- **GIVEN PASSAGE**
IN. N. do willingly, and ex animo, subscribe to these three articles above mentioned, and to all things that are contained in them.

Canon 38 says, that if any minister, after subscription, shall disuse the ceremonies, he shall be suspended; then after a month be excommunicated, and after another month be deposed from his ministry. Canon 55 contains the form of bidding prayer before sermon; "ye shall pray for Christ's holy catholic church," &c. the original of which I have accounted for. Canon 82 appoints, "that convenient and decent tables shall be provided in all churches for the celebration of the holy communion, and the same tables shall be covered in times of divine service with a carpet of silk, or other convenient stuff; and with a fair linen cloth at the time of the administration, as becometh that table, and so stand, saving when the said holy communion is to be administered; at which time the same shall be placed in so good sort within the church or chancel, as thereby the minister may be more conveniently heard of the communicants in his prayer and administration; and the communicants also more conveniently, and in more numbers, may communicate with the said minister; and a convenient seat shall be made for the minister to read service in."

- **TASK DETAILS**
In the passage on church canons, what does Canon 38 say happens first to a minister who disuses the ceremonies after subscription?

- **DATASET EXCERPT**
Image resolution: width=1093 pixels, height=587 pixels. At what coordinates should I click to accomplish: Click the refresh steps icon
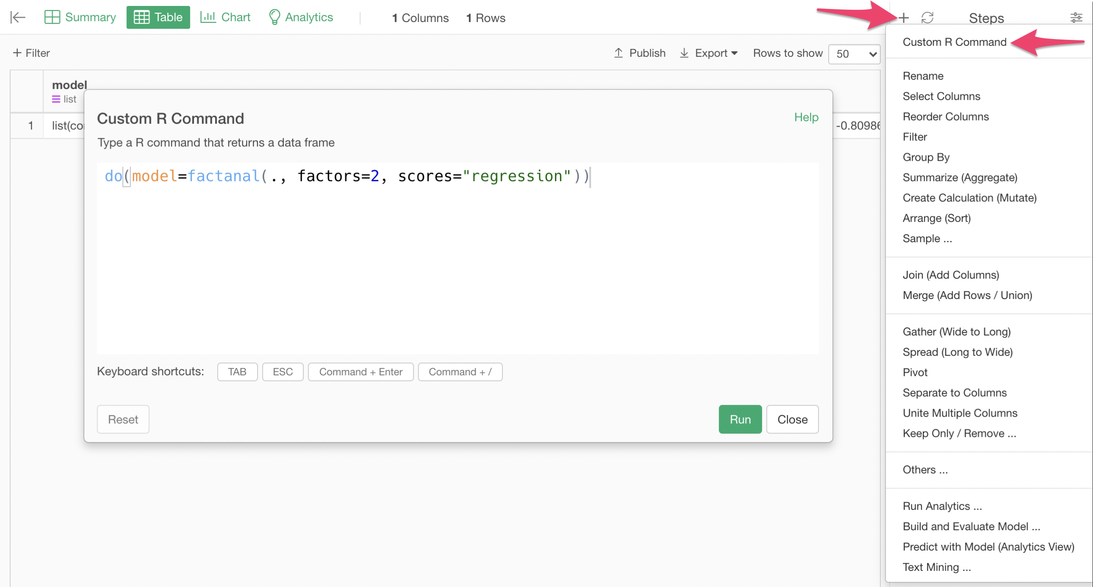[927, 17]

- **FINAL ANSWER**
He is suspended.